DATA FOR THIS TASK:
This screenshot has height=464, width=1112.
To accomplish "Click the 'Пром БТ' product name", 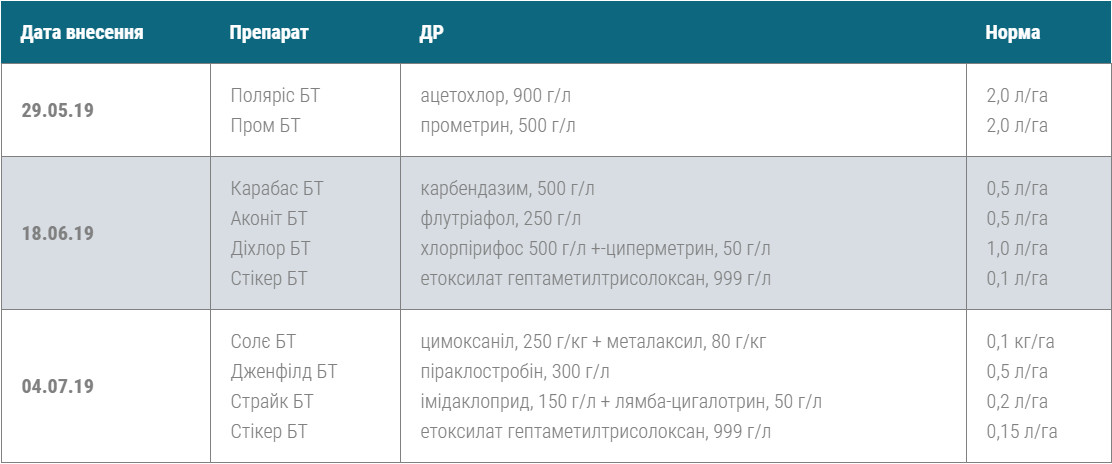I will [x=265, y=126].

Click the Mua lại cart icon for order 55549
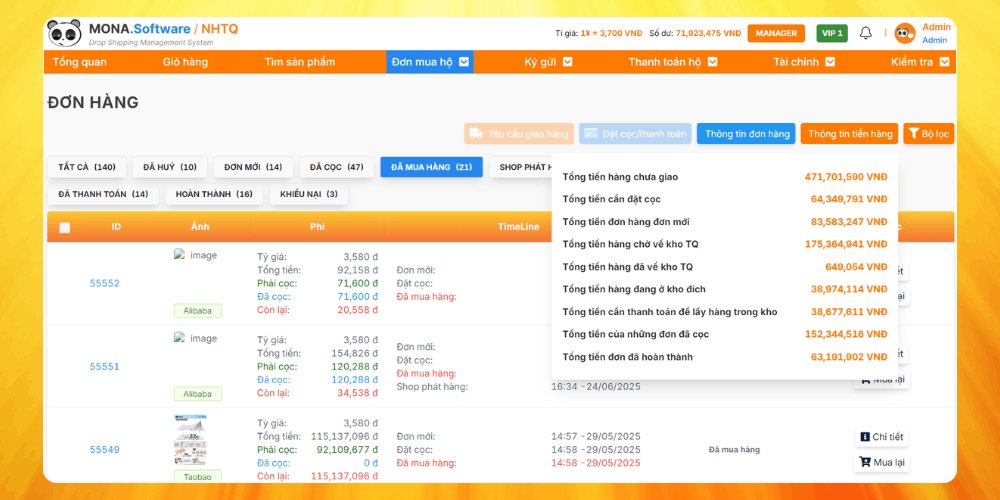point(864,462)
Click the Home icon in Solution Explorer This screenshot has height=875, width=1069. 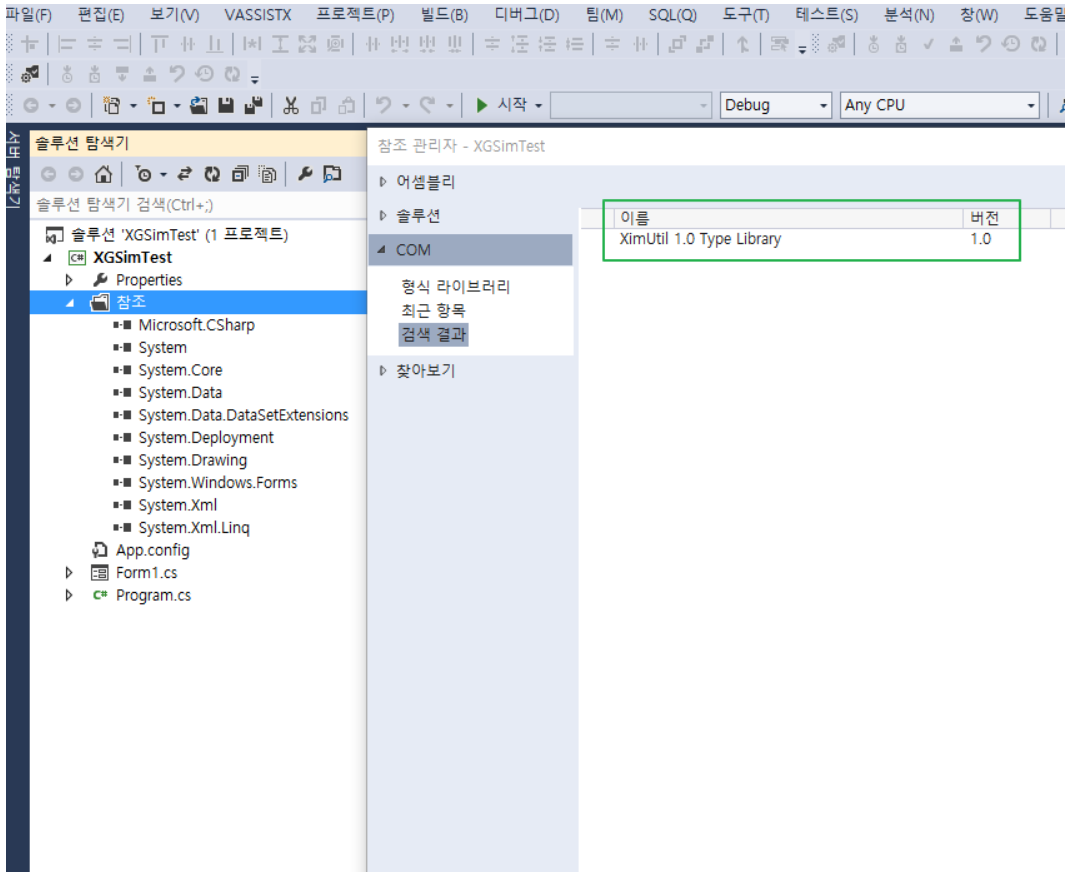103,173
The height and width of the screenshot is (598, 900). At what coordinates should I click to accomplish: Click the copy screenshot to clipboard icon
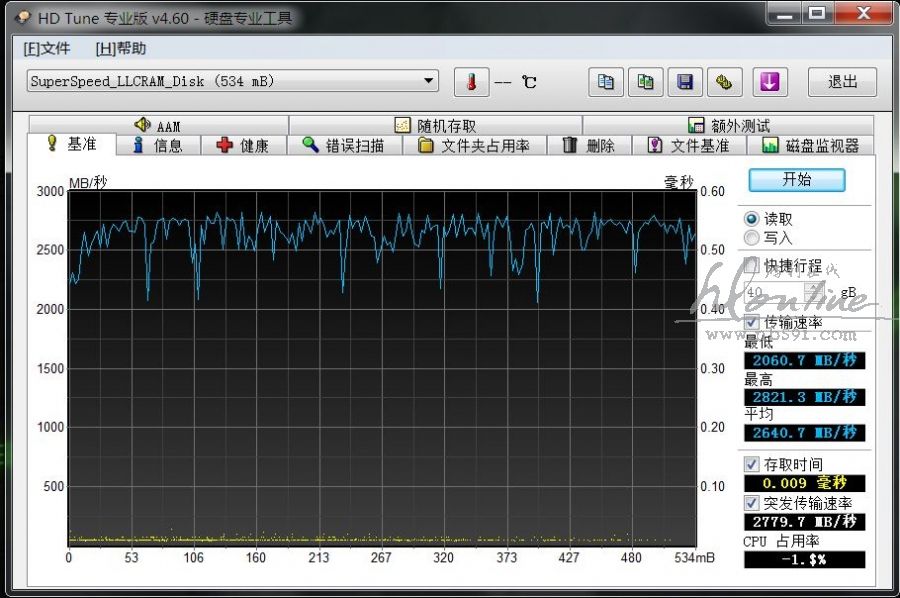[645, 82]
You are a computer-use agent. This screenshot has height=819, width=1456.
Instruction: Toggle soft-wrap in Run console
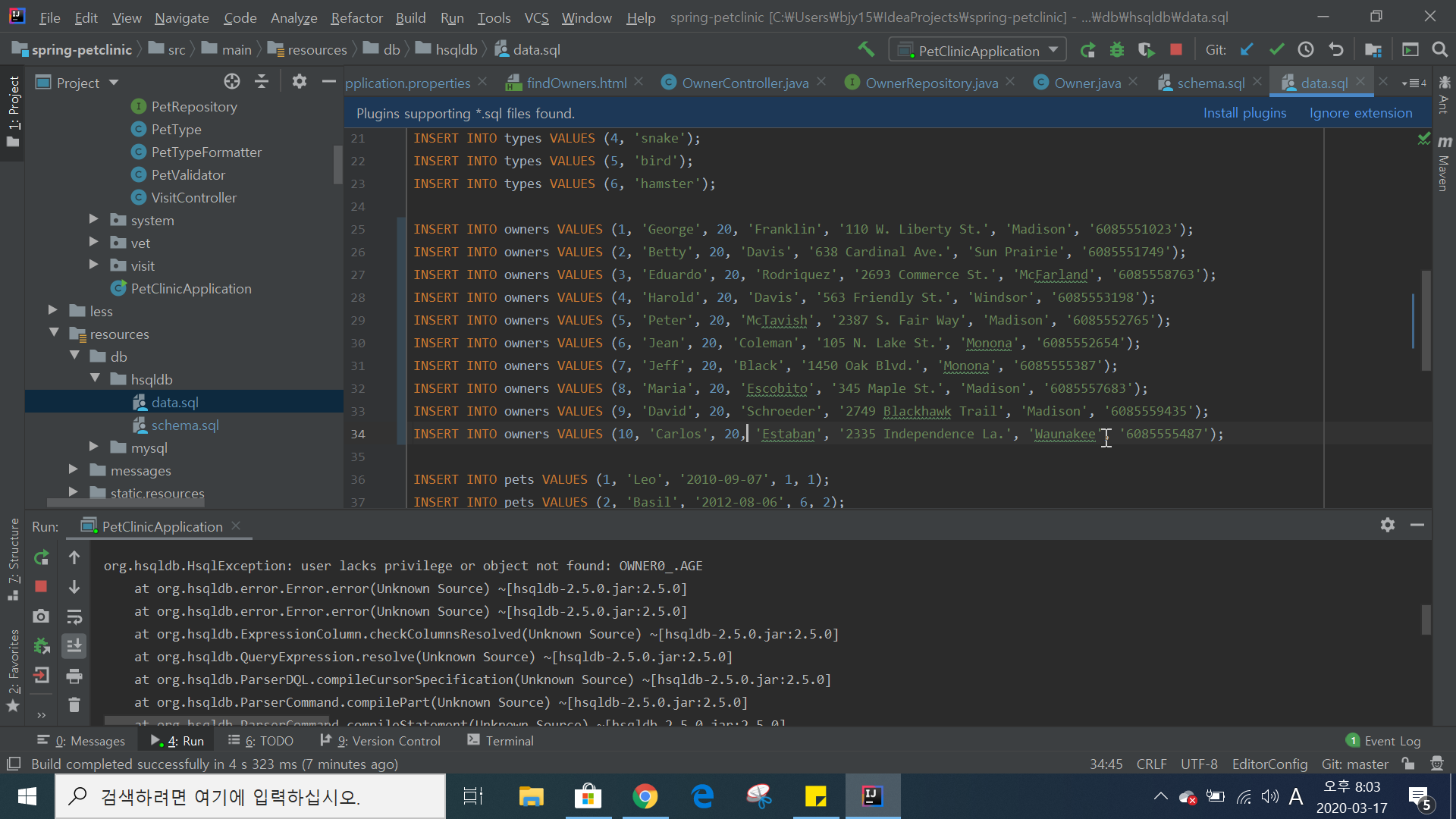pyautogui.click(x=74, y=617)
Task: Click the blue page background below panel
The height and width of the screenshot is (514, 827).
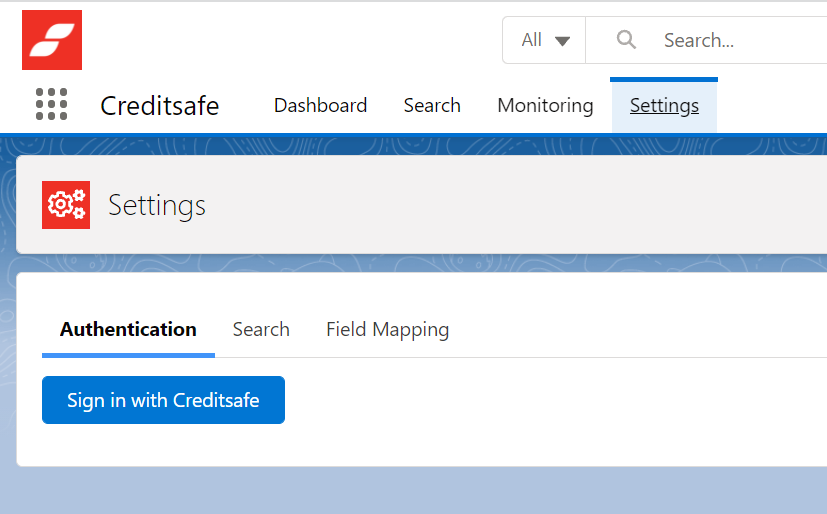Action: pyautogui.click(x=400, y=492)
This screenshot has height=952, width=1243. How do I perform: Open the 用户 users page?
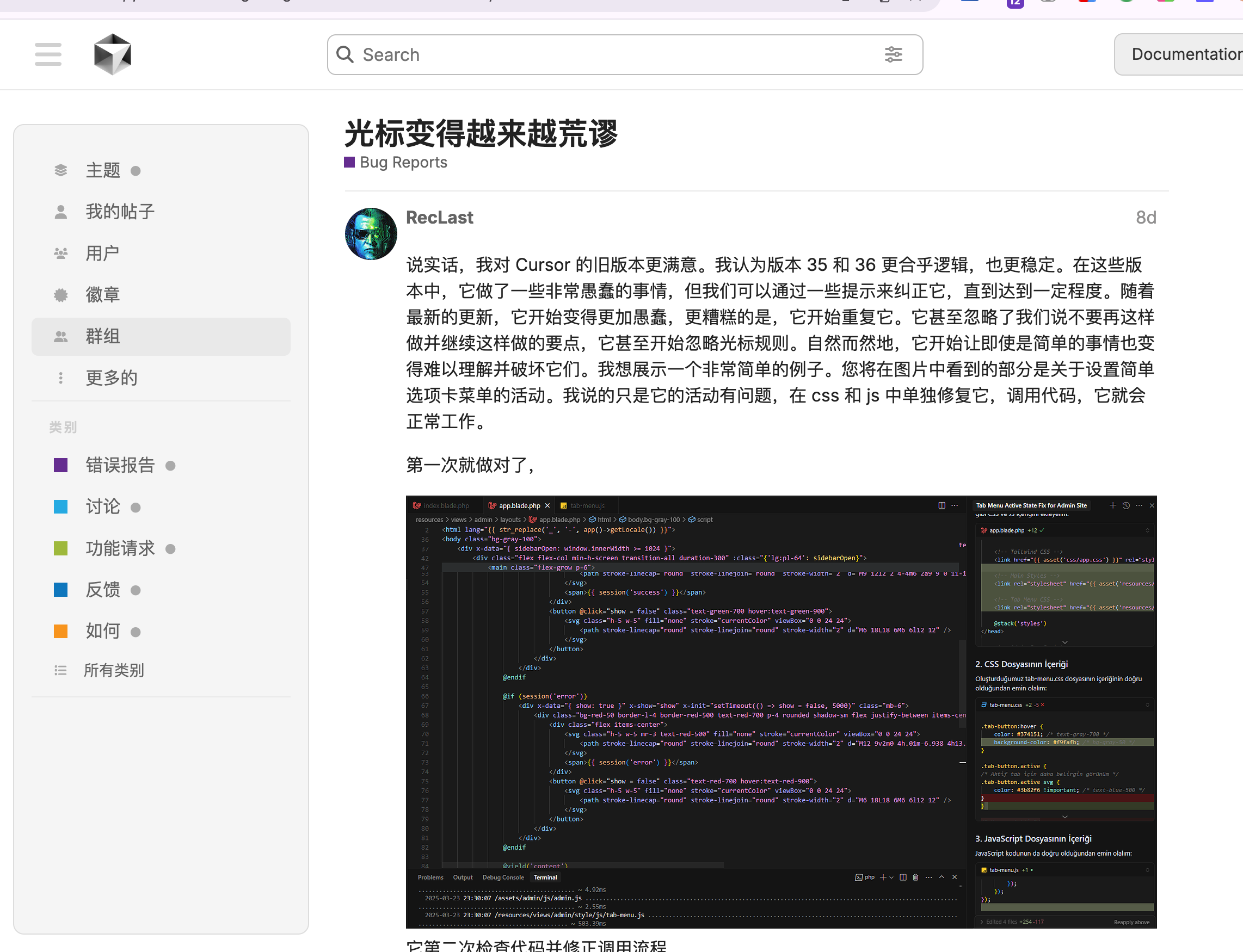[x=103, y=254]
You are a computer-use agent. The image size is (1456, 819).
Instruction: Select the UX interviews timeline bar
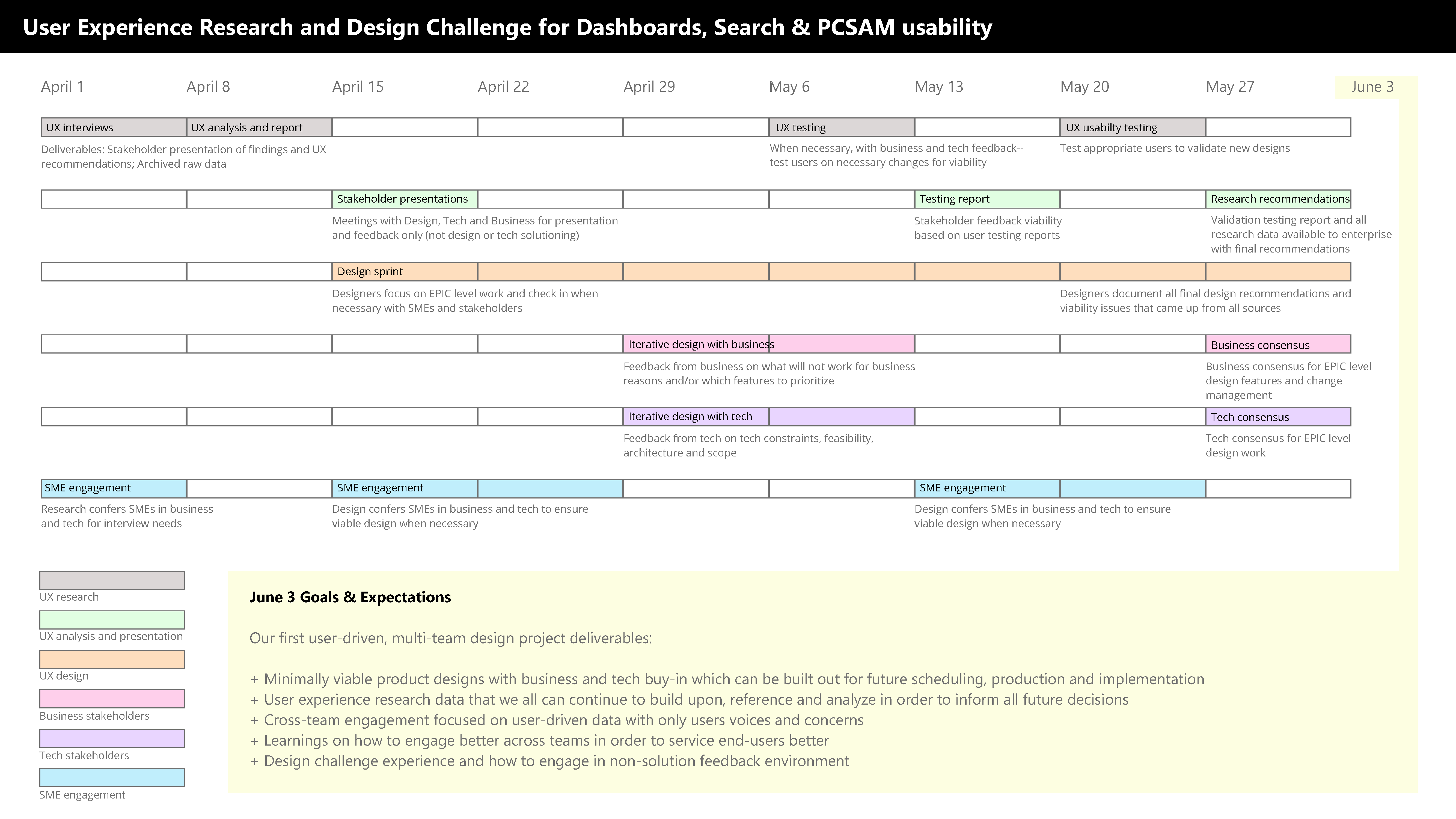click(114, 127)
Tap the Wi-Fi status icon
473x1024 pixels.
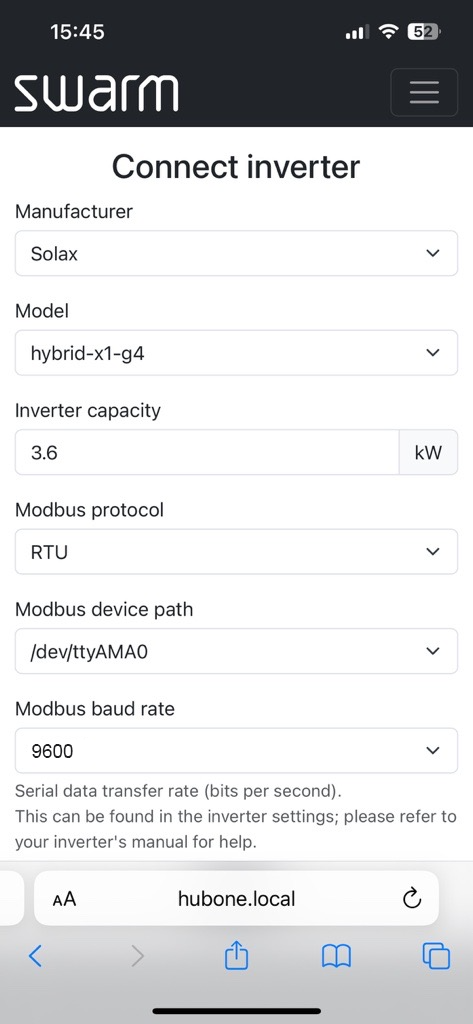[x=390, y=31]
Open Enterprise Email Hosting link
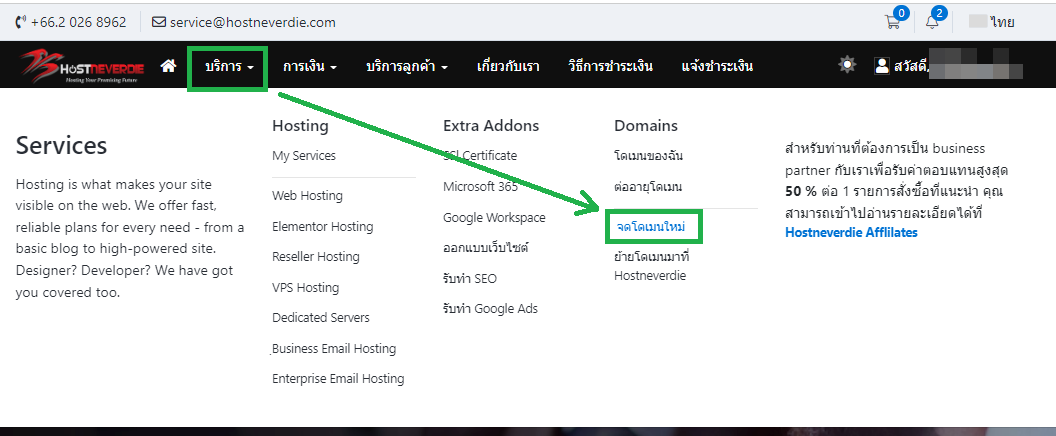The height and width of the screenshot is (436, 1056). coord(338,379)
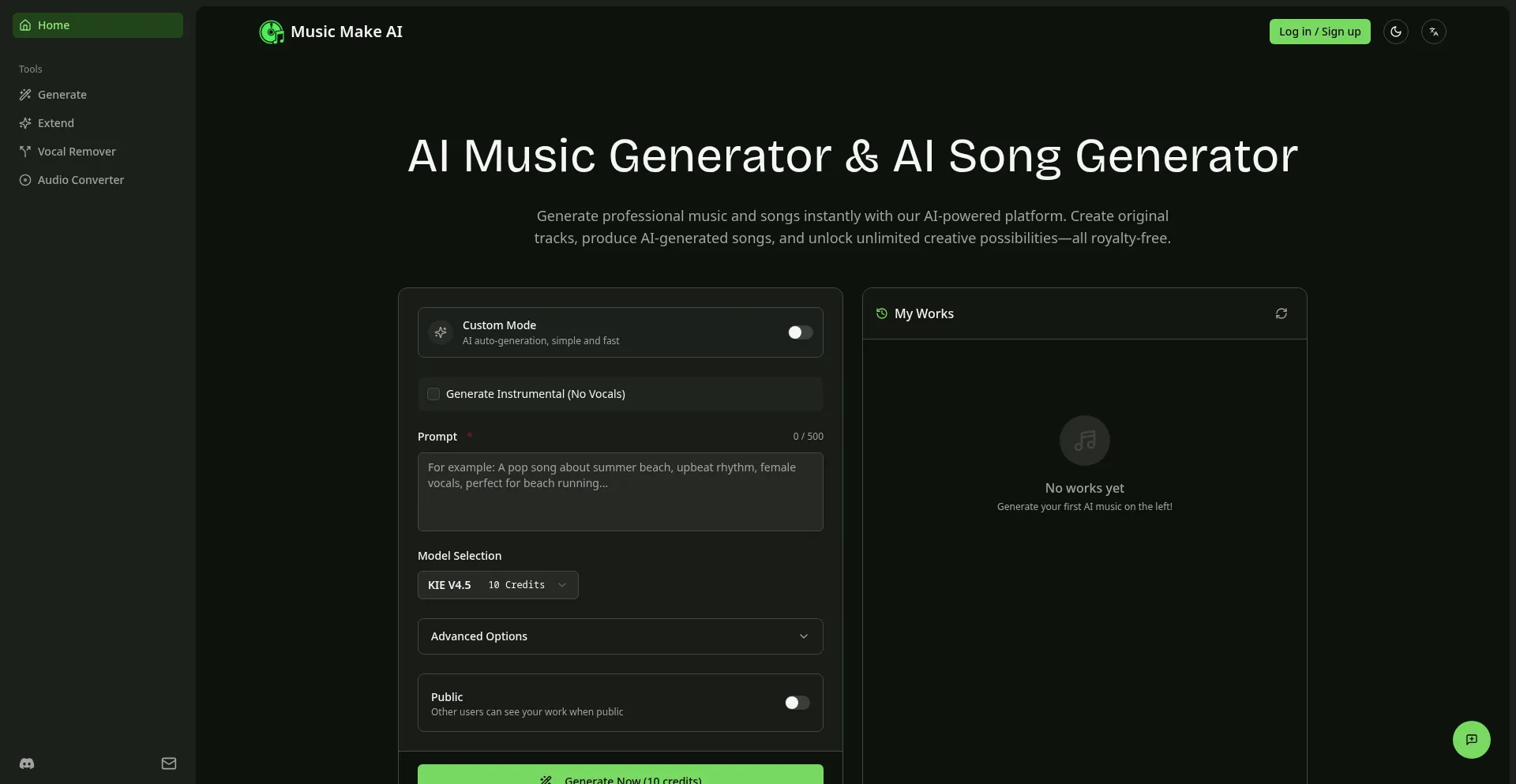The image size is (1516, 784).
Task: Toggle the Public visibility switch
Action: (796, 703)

DIRECTIVE:
Arrange every line of the entries from the one containing "This screenshot has height=952, width=1243." down to the one containing "[x=390, y=31]", both included, as a JSON list of strings with one string per line and no blank lines. Omit the pictures.

TASK RESULT:
[
  "This screenshot has height=952, width=1243. How do I perform: Open the 用户 users page?",
  "[x=103, y=254]",
  "You are a computer-use agent. The image size is (1456, 819).",
  "Instruction: Select the UX interviews timeline bar",
  "click(114, 127)",
  "Tap the Wi-Fi status icon",
  "473x1024 pixels.",
  "[x=390, y=31]"
]